本文抜粋:
-----

沖つ波(なみ)辺波(へなみ)立つとも我(わ)が背子(せこ)が御船(みふね)の泊(とま)り波立ためやも

【意味】
 沖の波や岸辺に打ち寄せる波がどんなに激しく立とうとも、あなたさまの御船が停泊する港に波立つことなどあろうはずがありません。

【説明】
 この歌は、長田王が筑紫に遣わされて水島に渡る時に詠んだ歌(巻第3-245・246)に和したもので、王が波を懸念したのに、歌をもって祝った歌です。当時の航海では、港に着いて着岸する時がもっとも困難だったらしく、大きな船はなおさらのことで、君子はその時を思い描いて平穏を祝っています。

 「水島」は、熊本県八代市の南川河口にある小島。昔、熊襲(くまそ)征伐のため九州を訪れていた景行天皇一行がこの島にたどり着き、飲み水が底をついたため神に祈ったところ、島の崖の傍から塩気のない水が湧き出たという伝説がある島で、ここから「水島」と名付けられたといいます。「沖つ波」は、沖の波。「辺波」は、岸に寄せる波。「我が背子」は、本来は女が男を親しんで呼ぶ語ですが、男同士にも用いられました。ここは長田王を指しています。「立ためやも」の「やも」は、反語。

-----

保存データ:
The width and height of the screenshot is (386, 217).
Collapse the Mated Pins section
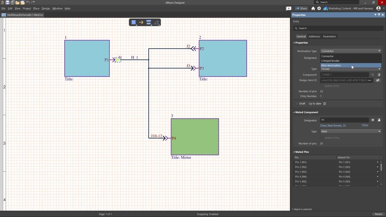294,152
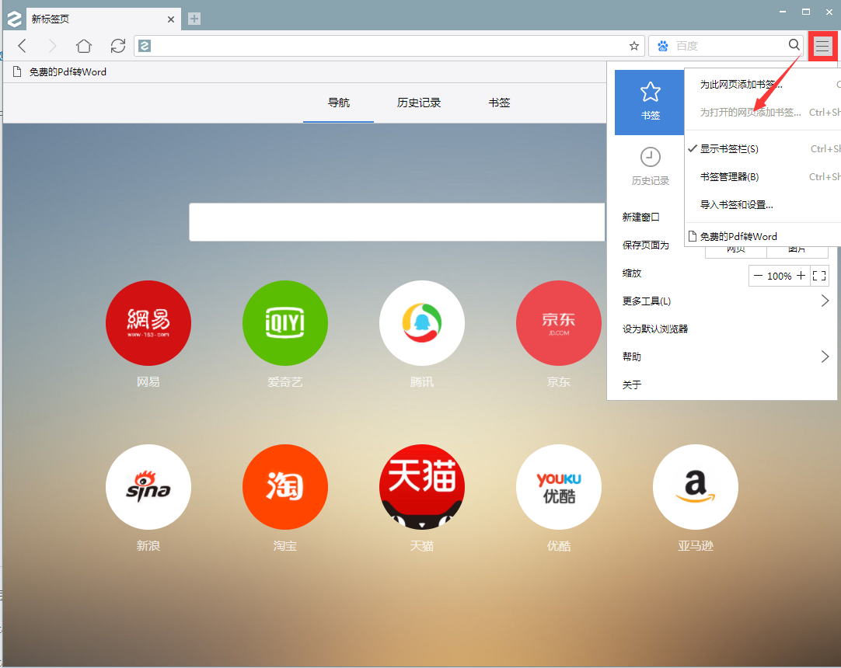Screen dimensions: 841x668
Task: Launch JD.com from the speed dial
Action: click(558, 323)
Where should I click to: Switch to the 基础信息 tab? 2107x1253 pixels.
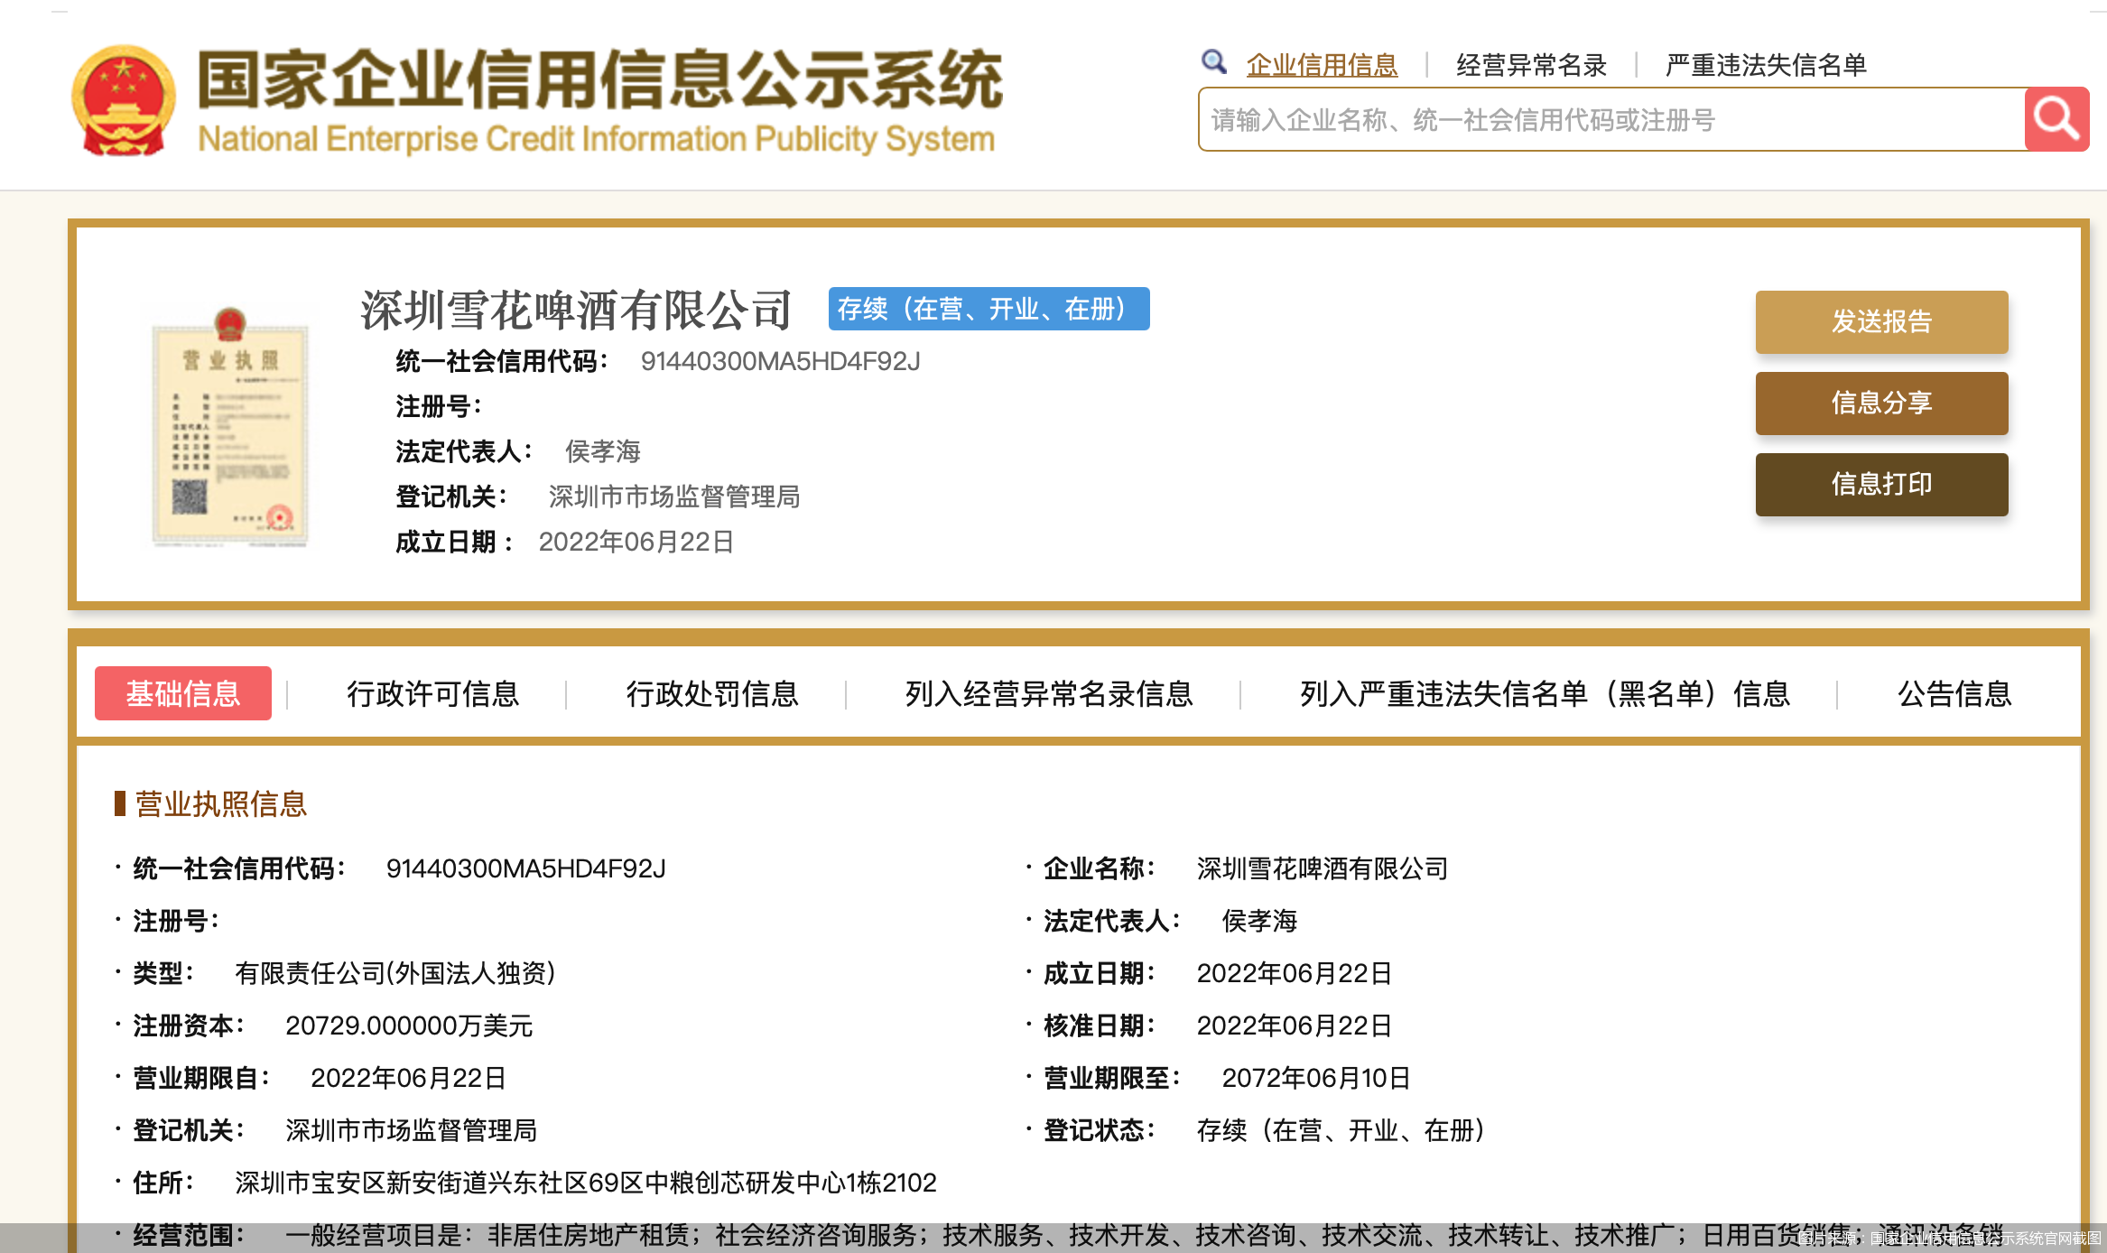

-----

練習問題:
**A)** 和歌の解説によると、「水島」はどこにある小島ですか。
**B)** 和歌の解説のうち、「沖つ波(なみ)辺波(へなみ)」から「めやも」の「やも」は、反語。」までを、両端の語句も含めてそのまま抜き出してください。

解答:
**A)** 熊本県八代市の南川河口にある小島です。

**B)**
沖つ波(なみ)辺波(へなみ)立つとも我(わ)が背子(せこ)が御船(みふね)の泊(とま)り波立ためやも

【意味】
 沖の波や岸辺に打ち寄せる波がどんなに激しく立とうとも、あなたさまの御船が停泊する港に波立つことなどあろうはずがありません。

【説明】
 この歌は、長田王が筑紫に遣わされて水島に渡る時に詠んだ歌(巻第3-245・246)に和したもので、王が波を懸念したのに、歌をもって祝った歌です。当時の航海では、港に着いて着岸する時がもっとも困難だったらしく、大きな船はなおさらのことで、君子はその時を思い描いて平穏を祝っています。

 「水島」は、熊本県八代市の南川河口にある小島。昔、熊襲(くまそ)征伐のため九州を訪れていた景行天皇一行がこの島にたどり着き、飲み水が底をついたため神に祈ったところ、島の崖の傍から塩気のない水が湧き出たという伝説がある島で、ここから「水島」と名付けられたといいます。「沖つ波」は、沖の波。「辺波」は、岸に寄せる波。「我が背子」は、本来は女が男を親しんで呼ぶ語ですが、男同士にも用いられました。ここは長田王を指しています。「立ためやも」の「やも」は、反語。